現在の大学入試センター試験のシステムは、1990年の開始から25年、前身である共通一次試験も含めれば35年もの間採用されてきました。ですが、大学入試を取り巻く環境は近年急激に変化しており、現在のシステムにはいくつかの問題点があると指摘されています。
問題点の第一としてあげられるのは、センター試験そのものについてです。「年に1度、1点刻みの一発勝負」によるシステムが受験生への負担を増している(体調管理など)という意見は、昔から論じられてきました。また、マークシートという解答方法の弊害(選択肢の中から解答を探す勉強は考える力に結びつかない等)も指摘され、「考える力の育成」にそぐわない一面があるとも言われています。

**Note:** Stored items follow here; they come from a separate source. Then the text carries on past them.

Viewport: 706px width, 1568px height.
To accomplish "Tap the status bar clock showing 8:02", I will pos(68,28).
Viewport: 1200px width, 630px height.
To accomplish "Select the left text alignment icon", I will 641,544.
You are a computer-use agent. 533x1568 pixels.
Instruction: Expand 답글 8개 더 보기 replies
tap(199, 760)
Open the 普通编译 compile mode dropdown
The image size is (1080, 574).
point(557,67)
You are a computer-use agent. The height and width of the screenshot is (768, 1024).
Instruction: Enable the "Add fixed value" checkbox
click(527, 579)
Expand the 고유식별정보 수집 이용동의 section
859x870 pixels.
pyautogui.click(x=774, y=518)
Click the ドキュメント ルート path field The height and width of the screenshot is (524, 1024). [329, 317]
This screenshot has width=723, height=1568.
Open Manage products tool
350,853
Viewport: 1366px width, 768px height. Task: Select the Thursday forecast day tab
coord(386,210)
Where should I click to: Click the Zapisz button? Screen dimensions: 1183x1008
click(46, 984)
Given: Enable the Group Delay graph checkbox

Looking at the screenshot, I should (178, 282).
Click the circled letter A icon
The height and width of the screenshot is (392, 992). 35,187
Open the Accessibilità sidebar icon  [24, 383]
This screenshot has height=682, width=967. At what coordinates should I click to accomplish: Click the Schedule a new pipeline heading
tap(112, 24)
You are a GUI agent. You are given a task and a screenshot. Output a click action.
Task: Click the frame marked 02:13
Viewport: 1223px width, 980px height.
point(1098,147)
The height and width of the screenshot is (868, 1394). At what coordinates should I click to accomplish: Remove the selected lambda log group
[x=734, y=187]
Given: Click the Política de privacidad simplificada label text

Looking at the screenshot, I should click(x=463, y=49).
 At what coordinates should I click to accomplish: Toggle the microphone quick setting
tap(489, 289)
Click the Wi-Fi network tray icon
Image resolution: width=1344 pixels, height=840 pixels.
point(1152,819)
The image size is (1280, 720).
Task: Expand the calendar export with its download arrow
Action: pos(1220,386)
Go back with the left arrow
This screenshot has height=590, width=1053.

第二に、大学入試が広き門になったことです。1990年頃には30%前後だった4年制大学への進学率は現在50%を超え、大学の収容力(入学者数/志願者数)は90%に達していて(1990年頃は60%台だった)、点数競争だけが大学入試ではなくなっているのです。特に、私立大学全体では約4割が推薦入試、約1割がAO入試での入学者で、学力試験を受けていない学生の学力担保が近年大きな課題となっているのです。これらの問題点を解消することが、今回のセンター試験の見直しにつながりました。そして、具体的な改革としてセンター試験を廃止して新たに達成度テスト(仮称)の設置が検討されています。